In Iraq, the worsening security scenario and armed conflict in Anbar and Ninewa governorates, the strongholds of Islamic State of Iraq and Syria, have triggered massive internal displacement. According to Iraqi and the Kurdistan Regional Governments, about 1.8 million people were displaced by insecurity during the first nine months of 2014. Many of the displaced have sought refuge in the Kurdistan Region, which is also hosting most of the Syrian refugees. The enormity of the relief operations forced UNHCR to launch its largest single aid operation in more than a decade by targetting about half a million internally displaced people.

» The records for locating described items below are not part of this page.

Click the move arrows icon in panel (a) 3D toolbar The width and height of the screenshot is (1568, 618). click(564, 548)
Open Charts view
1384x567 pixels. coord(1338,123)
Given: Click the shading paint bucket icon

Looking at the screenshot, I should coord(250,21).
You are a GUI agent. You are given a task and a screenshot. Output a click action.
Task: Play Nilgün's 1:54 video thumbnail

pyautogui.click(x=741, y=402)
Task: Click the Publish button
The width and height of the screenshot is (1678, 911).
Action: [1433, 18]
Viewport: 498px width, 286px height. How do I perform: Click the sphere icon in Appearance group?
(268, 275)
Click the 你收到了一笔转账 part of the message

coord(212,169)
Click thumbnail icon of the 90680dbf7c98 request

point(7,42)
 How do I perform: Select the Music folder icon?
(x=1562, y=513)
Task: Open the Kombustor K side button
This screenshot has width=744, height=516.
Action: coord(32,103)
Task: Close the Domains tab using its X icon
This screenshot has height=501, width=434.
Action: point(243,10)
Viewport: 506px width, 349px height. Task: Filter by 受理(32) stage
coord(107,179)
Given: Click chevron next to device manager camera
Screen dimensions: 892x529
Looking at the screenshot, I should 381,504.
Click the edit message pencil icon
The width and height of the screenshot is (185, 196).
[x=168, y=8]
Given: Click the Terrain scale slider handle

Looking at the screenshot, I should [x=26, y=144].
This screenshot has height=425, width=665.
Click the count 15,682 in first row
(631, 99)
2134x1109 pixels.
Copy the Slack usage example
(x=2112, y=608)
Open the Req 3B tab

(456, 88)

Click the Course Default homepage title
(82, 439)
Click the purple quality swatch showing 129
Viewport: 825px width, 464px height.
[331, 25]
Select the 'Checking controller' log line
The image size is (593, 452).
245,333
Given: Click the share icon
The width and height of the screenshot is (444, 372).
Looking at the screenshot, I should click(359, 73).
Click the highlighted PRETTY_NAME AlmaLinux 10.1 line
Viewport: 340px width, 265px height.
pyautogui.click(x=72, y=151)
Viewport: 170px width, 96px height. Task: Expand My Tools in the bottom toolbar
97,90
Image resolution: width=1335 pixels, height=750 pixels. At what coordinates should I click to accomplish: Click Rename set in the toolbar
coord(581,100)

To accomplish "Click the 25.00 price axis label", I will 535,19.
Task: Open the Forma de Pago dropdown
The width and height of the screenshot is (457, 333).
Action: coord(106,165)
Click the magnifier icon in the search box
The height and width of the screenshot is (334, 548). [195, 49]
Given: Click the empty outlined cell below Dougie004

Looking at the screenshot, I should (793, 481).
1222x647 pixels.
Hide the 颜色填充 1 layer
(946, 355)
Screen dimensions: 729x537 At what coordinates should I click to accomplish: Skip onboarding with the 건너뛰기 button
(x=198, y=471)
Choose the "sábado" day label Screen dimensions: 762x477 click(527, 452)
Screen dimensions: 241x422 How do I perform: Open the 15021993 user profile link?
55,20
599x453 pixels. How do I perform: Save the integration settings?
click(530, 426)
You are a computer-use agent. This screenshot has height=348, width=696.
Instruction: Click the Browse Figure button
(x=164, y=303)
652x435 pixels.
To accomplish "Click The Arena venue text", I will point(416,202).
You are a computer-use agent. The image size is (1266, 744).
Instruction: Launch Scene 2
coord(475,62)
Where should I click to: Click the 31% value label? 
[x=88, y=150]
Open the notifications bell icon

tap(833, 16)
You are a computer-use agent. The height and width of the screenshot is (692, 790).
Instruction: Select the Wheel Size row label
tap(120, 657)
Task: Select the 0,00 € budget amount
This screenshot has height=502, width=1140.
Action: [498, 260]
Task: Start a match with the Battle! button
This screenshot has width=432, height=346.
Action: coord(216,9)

Elsewhere in the region, at least 1,40,000 Libyans and 3,34,000 Yemenis have been displaced within their countries as of September 2014. In addition, Yemen hosts 2,46,000 registered refugees, most of them Somalis.

With winter well underway, the refugee crisis has overwhelmed relief agencies. According to UNHCR, its warehouses are almost empty and cash reserves low. In addition, insecurity is posing challenges in the delivery of humanitarian operations. With more than 85 per cent refugees living among host communities across the region, and in urban areas, it is putting pressure on the respective countries and governments’ resources – overcrowded hospitals and schools, rising unemployment, and water, sanitation, and energy shortages. This is also putting the citizens under strain and anxiety while co-existing with extremely poor refugees, who are sometimes forced to resort to harmful mechanisms for survival, thus contributing to social tension.

Solutions distant

 While political solutions to the region’s problems appear distant, relief experts believe that addressing the refugee crisis is a workable proposition. The problem, however, is the growing financial cost of addressing the crisis and poor international aid response. The United Nations has sought $7 billion from the international community to provide relief for the Syrian refugee crisis. For its part, UNHCR has made at least half a dozen attempts for funds since the outbreak of the Syrian crisis – a total of $6 billion. Unfortunately, it has received just over half that amount.

 Some of the numbers above are astounding when compared to Germany accommodating only about 70,000 Syrians since 2012; Canada offering to accept 1,300 Syrians over two years; Japan contributing just 17 per cent of its promised share; and South Korea only 2 per cent. Even the wealthier Arab countries have yet to fulfill their promises.
 The United States is currently the largest donor, giving 63 per cent of its fair share – a financial cost it has had to bear for being an adventurous and inefficient political broker in the region.

 While the economic slowdown in recent years in many of the usually-generous donor countries could be one of the reasons for the poor inflow of aid, one of the consequences was the UN World Food Programme’s recent temporary suspension of its food aid for 1.7 million refugees in the region.

 In such an environment, the international community has a vested interest in a stable West Asia. In view of the refugee crisis becoming a serious long-term challenge to the political, economic, social and humanitarian systems, international assistance should be comprehensive, innovative, long term and, more importantly, two pronged. It should not only help refugees, but also the countries hosting them to avoid further instability.

(The writer is a Dubai-based political analyst and honorary fellow of the University of Exeter, UK)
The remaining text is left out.